◆ **Aim of the exercise**: Reproduce all of the material below word for word, but leave out the pictures.

[start Extracted information]

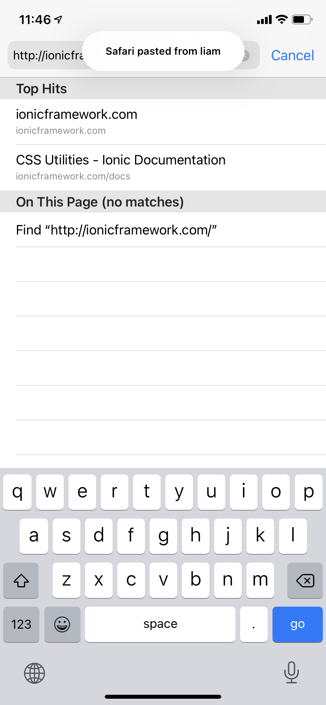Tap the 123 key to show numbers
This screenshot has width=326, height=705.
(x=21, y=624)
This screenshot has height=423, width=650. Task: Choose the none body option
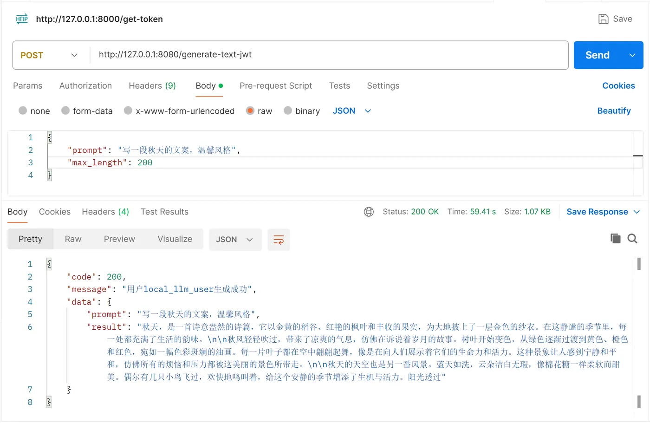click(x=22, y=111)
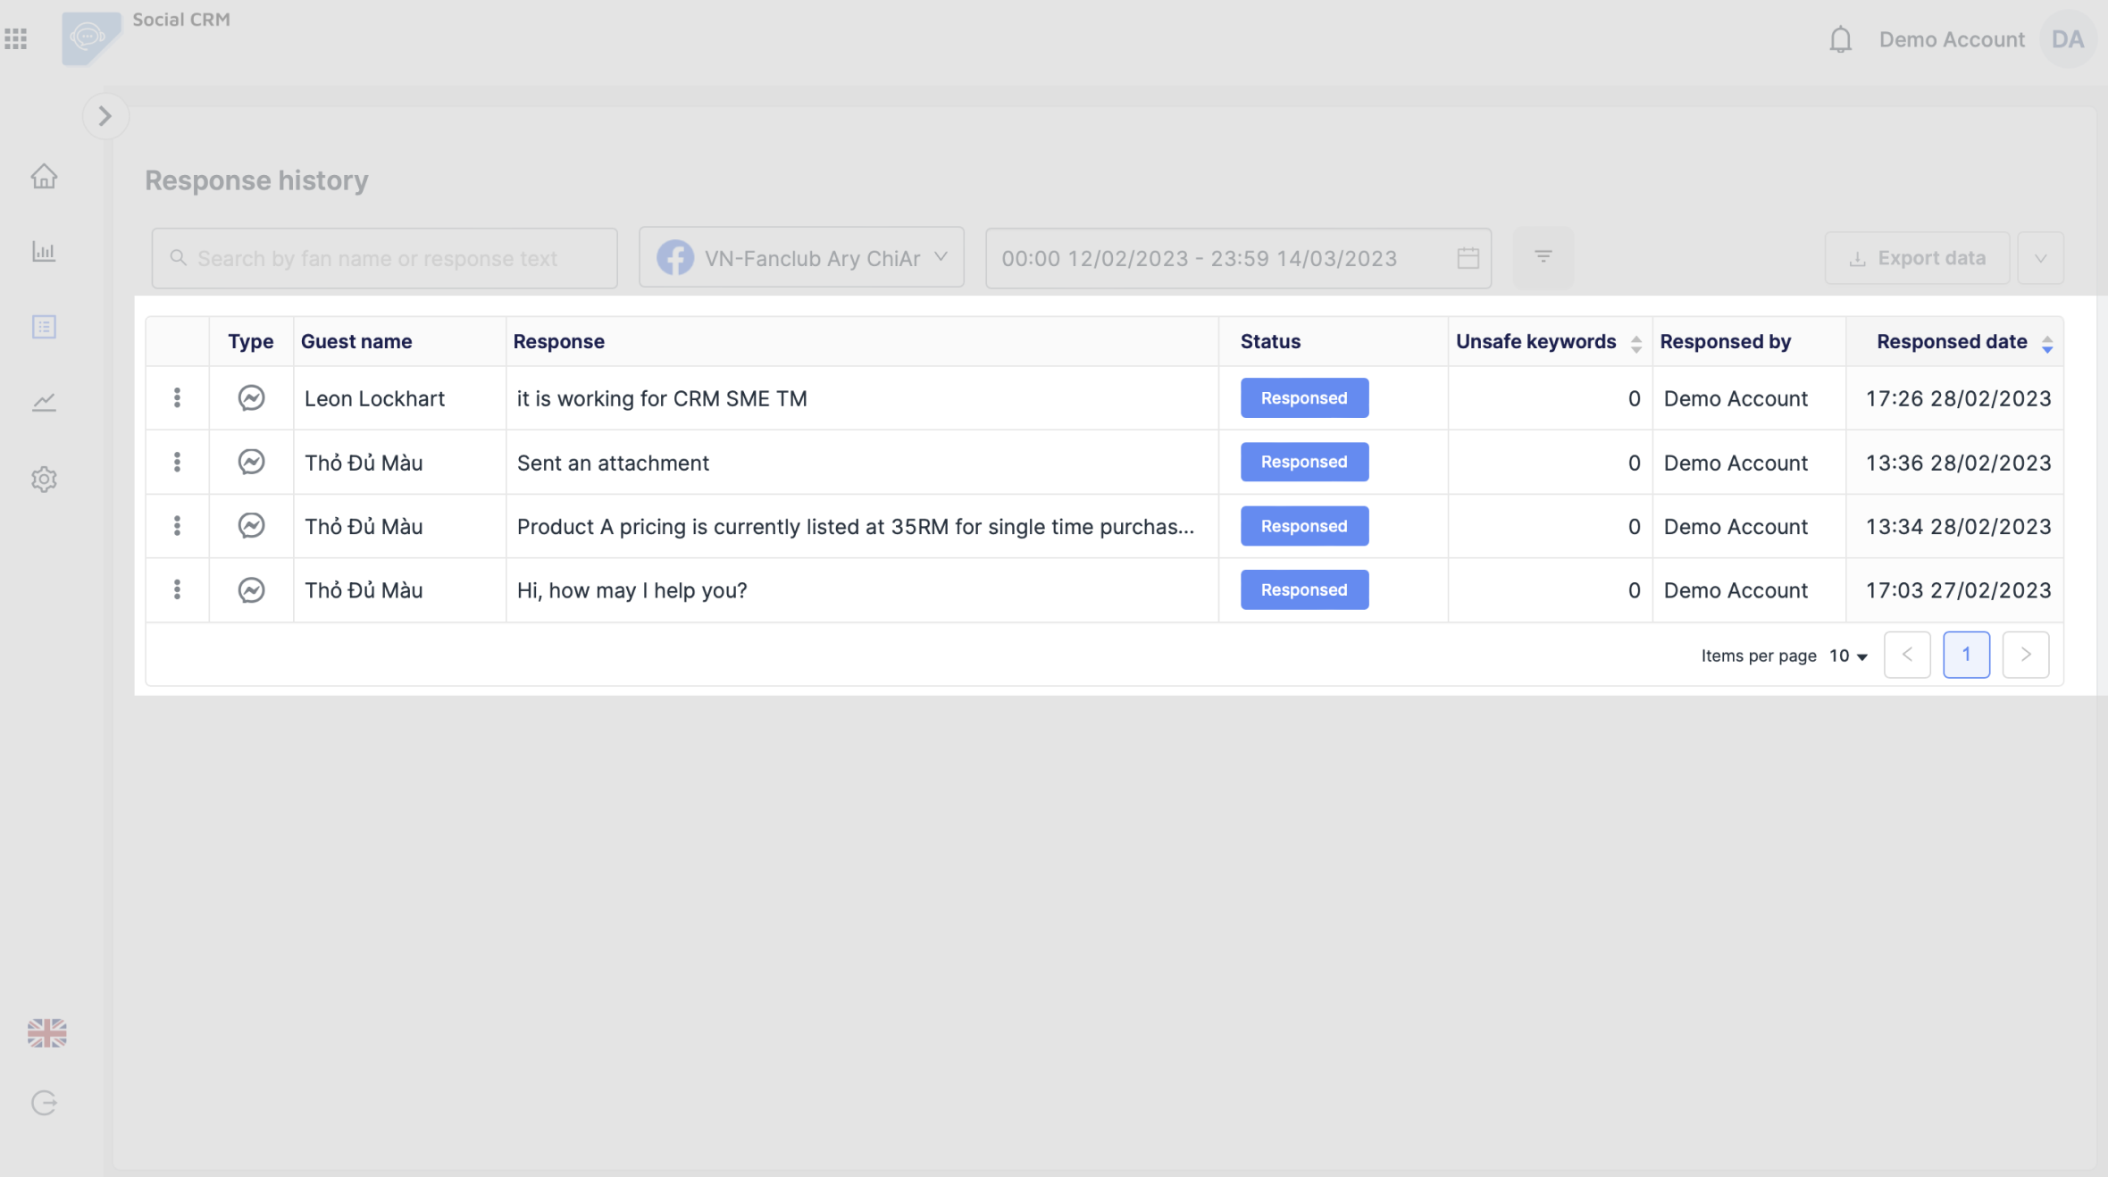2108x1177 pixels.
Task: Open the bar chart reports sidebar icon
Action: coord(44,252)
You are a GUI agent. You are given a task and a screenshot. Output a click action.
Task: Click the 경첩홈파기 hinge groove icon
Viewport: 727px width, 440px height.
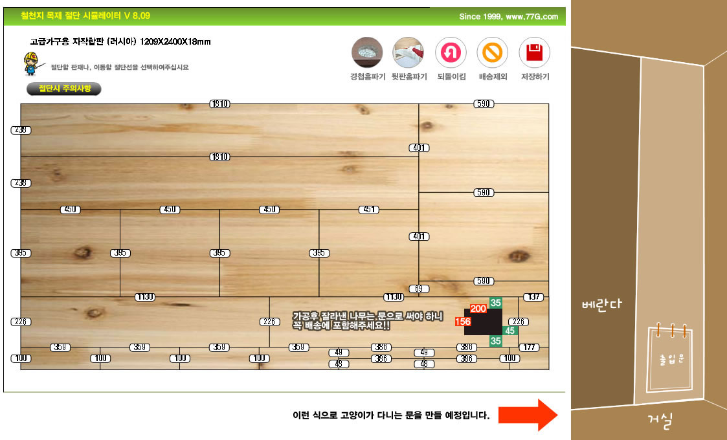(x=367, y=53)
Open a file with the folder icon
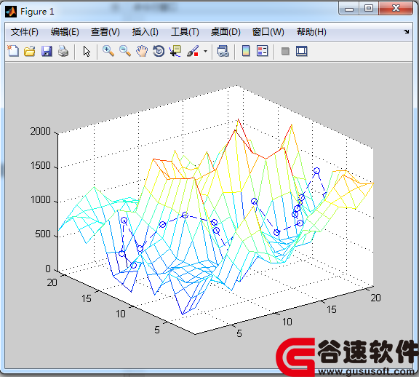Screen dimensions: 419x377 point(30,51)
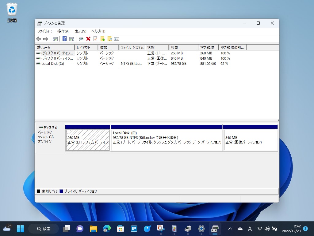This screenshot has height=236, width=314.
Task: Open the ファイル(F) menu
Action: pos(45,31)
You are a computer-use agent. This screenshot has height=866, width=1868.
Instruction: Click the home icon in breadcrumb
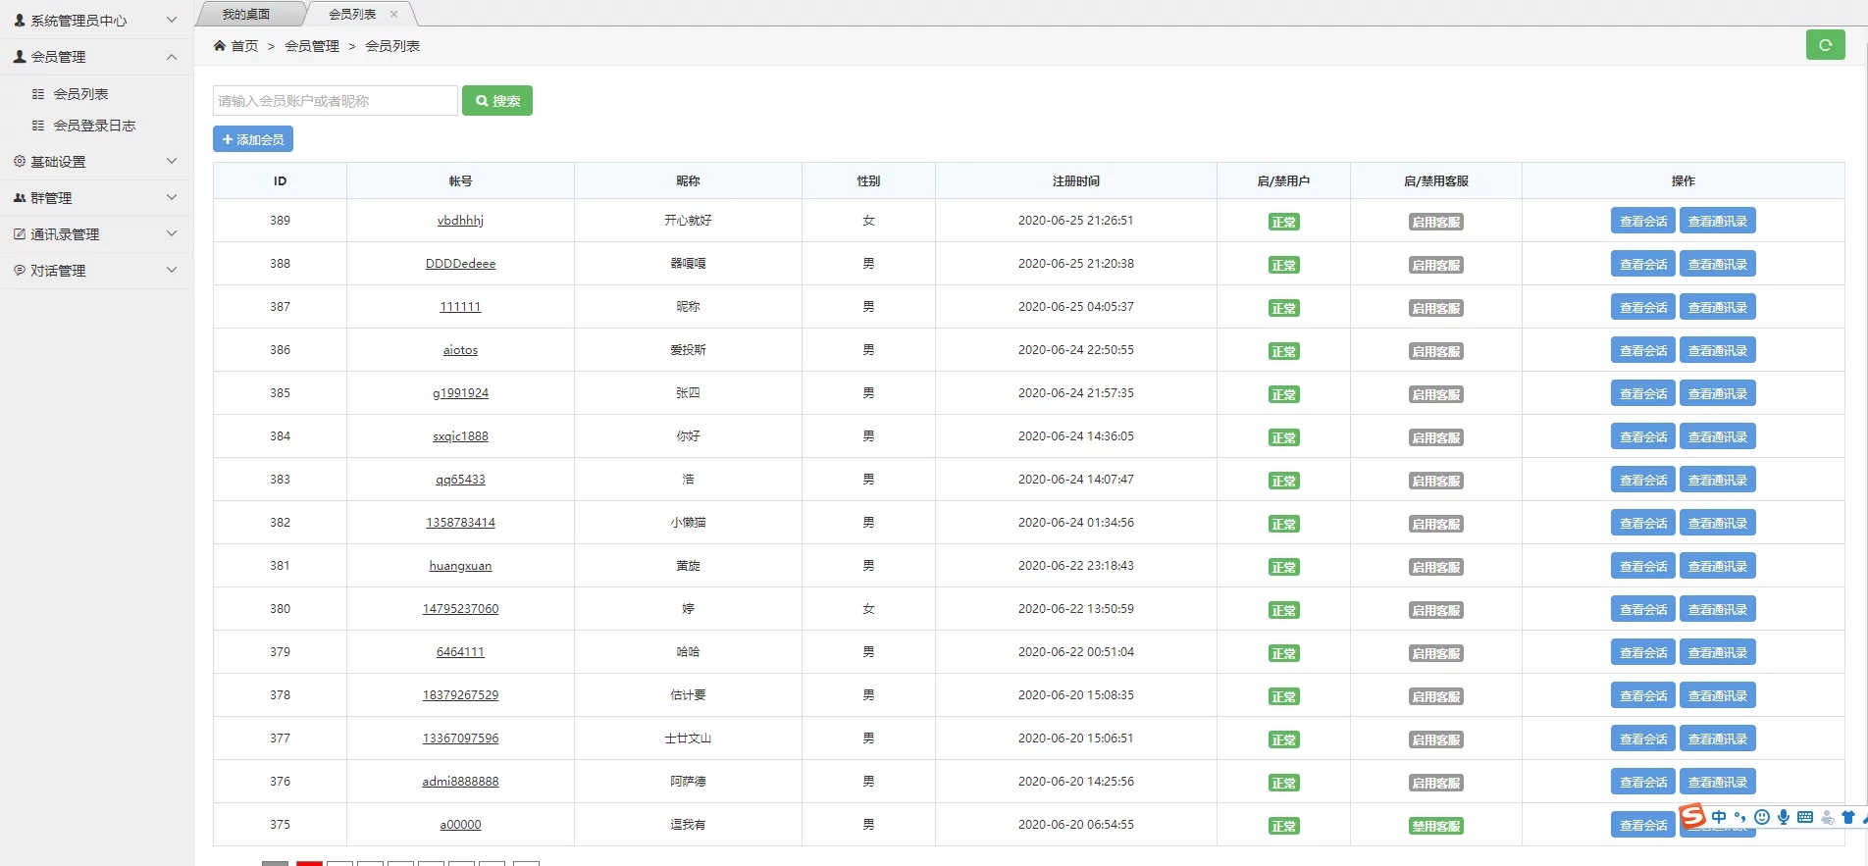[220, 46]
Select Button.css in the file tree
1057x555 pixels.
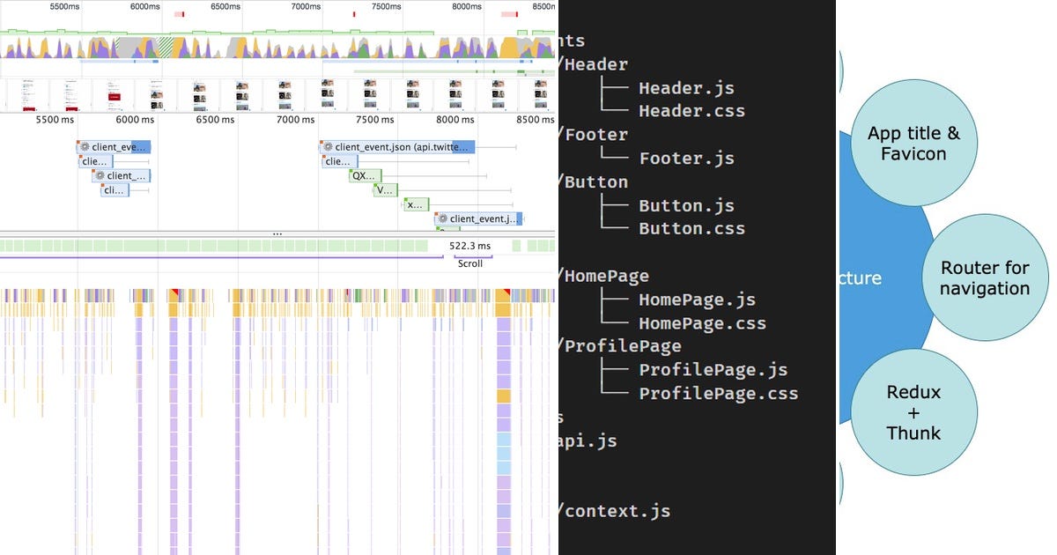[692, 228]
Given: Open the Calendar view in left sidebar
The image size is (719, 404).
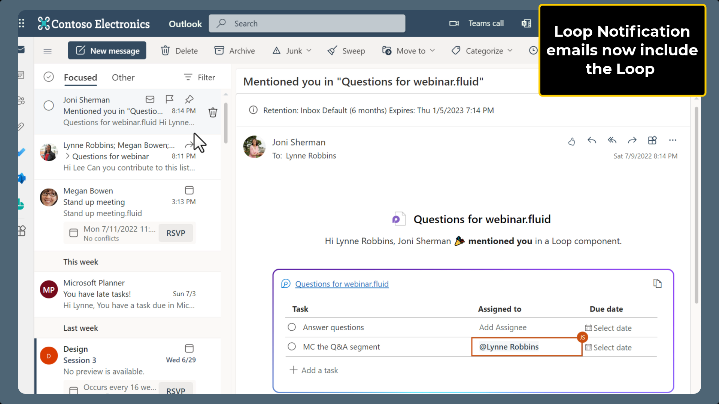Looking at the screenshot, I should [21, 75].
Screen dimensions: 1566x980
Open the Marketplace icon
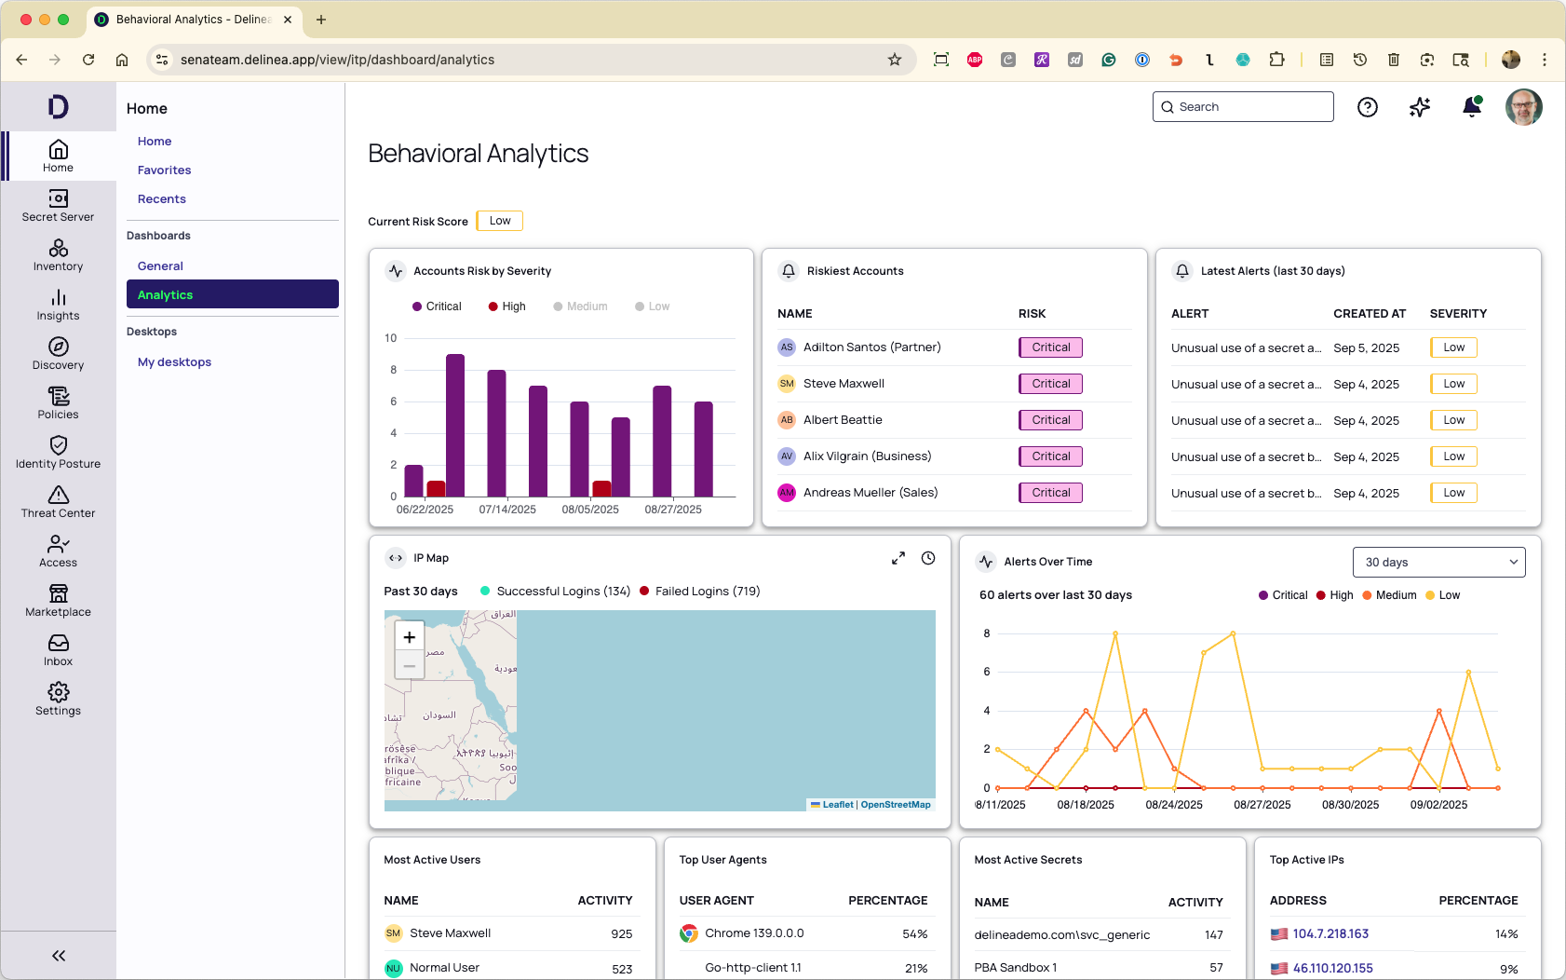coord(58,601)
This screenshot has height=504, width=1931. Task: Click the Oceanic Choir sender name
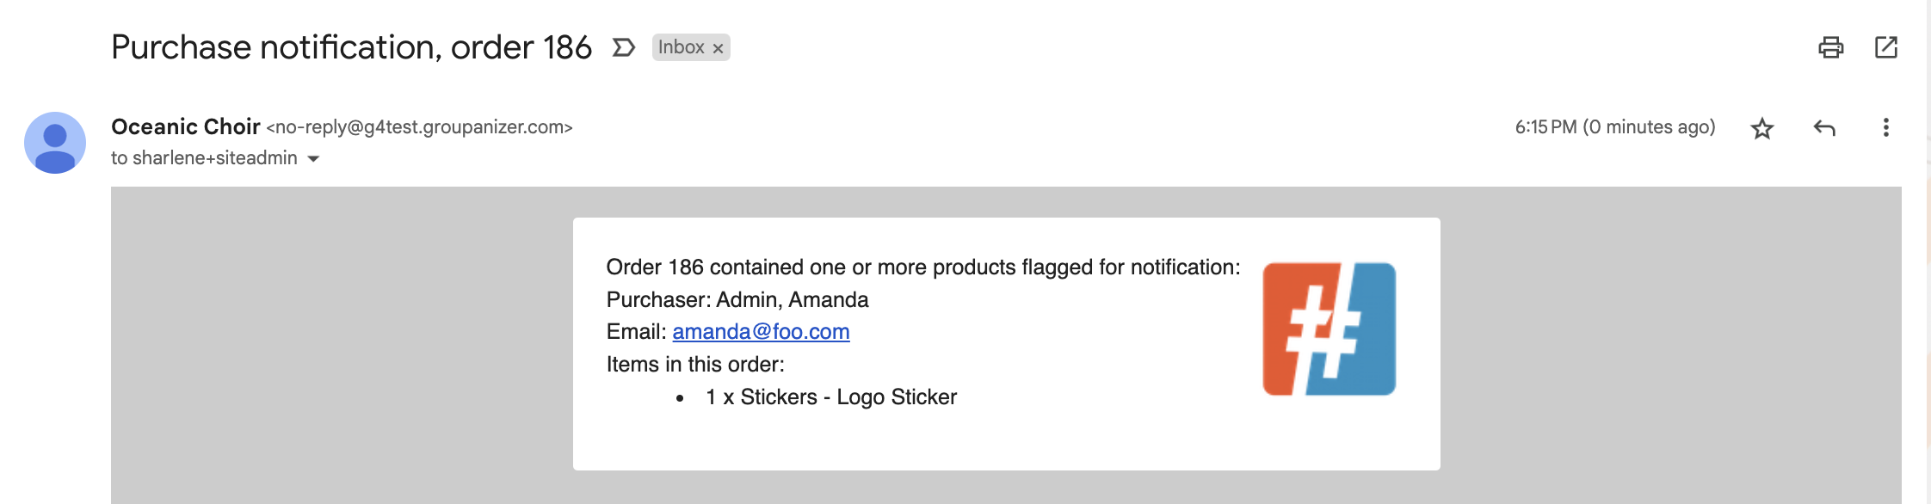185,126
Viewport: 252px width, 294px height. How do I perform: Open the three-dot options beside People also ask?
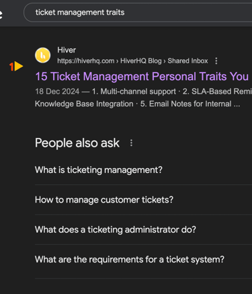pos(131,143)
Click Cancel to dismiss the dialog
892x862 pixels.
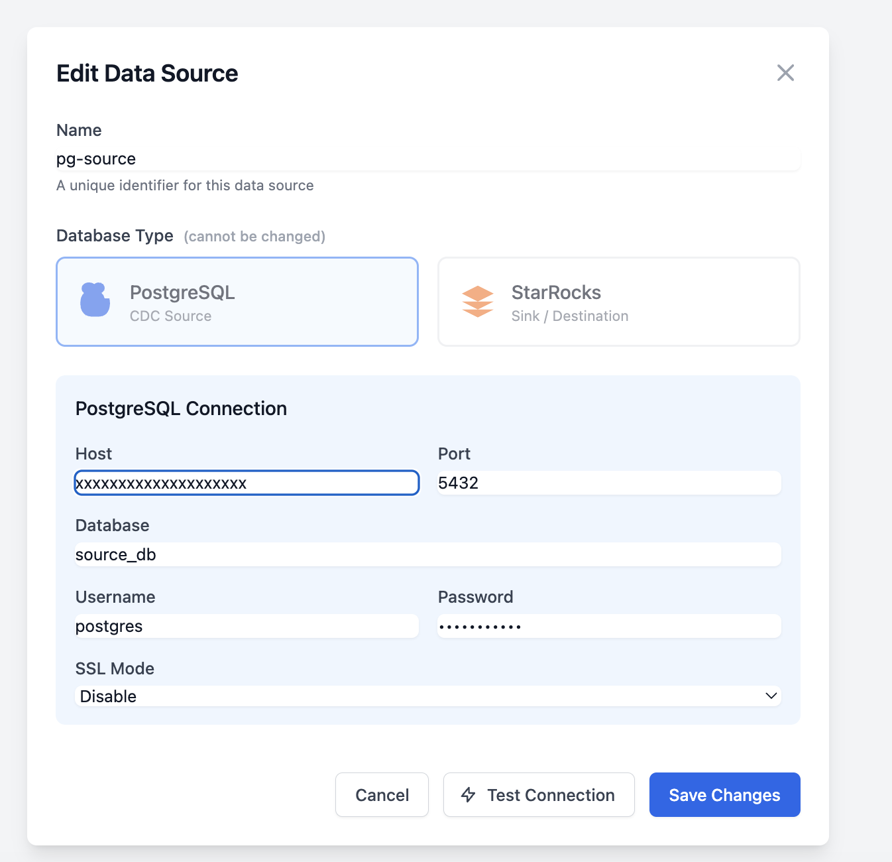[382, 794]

[end Extracted information]

◆ **Finished answer**:
Tap the 123 key to show numbers
This screenshot has width=326, height=705.
(x=21, y=624)
This screenshot has height=423, width=650. Task: Choose the none body option
click(x=22, y=111)
2108x1177 pixels.
Task: Open the bar chart reports sidebar icon
Action: coord(44,252)
You are a GUI agent. You are given a task and a screenshot. Output a click action.
Task: Click the 경첩홈파기 hinge groove icon
Viewport: 727px width, 440px height.
(x=367, y=53)
Open a file with the folder icon
Screen dimensions: 419x377 point(30,51)
This screenshot has height=236, width=314.
Task: Open the ファイル(F) menu
Action: pos(45,31)
You are a computer-use agent. This screenshot has height=866, width=1868.
Instruction: Click the home icon in breadcrumb
[220, 46]
Select Button.css in the file tree
1057x555 pixels.
[692, 228]
Given: Open the Calendar view in left sidebar
The image size is (719, 404).
Looking at the screenshot, I should [21, 75].
Screen dimensions: 1566x980
Open the Marketplace icon
coord(58,601)
This screenshot has height=504, width=1931. Task: Click the Oceanic Choir sender name
185,126
Viewport: 252px width, 294px height. How do I perform: Open the three-dot options beside People also ask?
pos(131,143)
Click Cancel to dismiss the dialog
892x862 pixels.
[382, 794]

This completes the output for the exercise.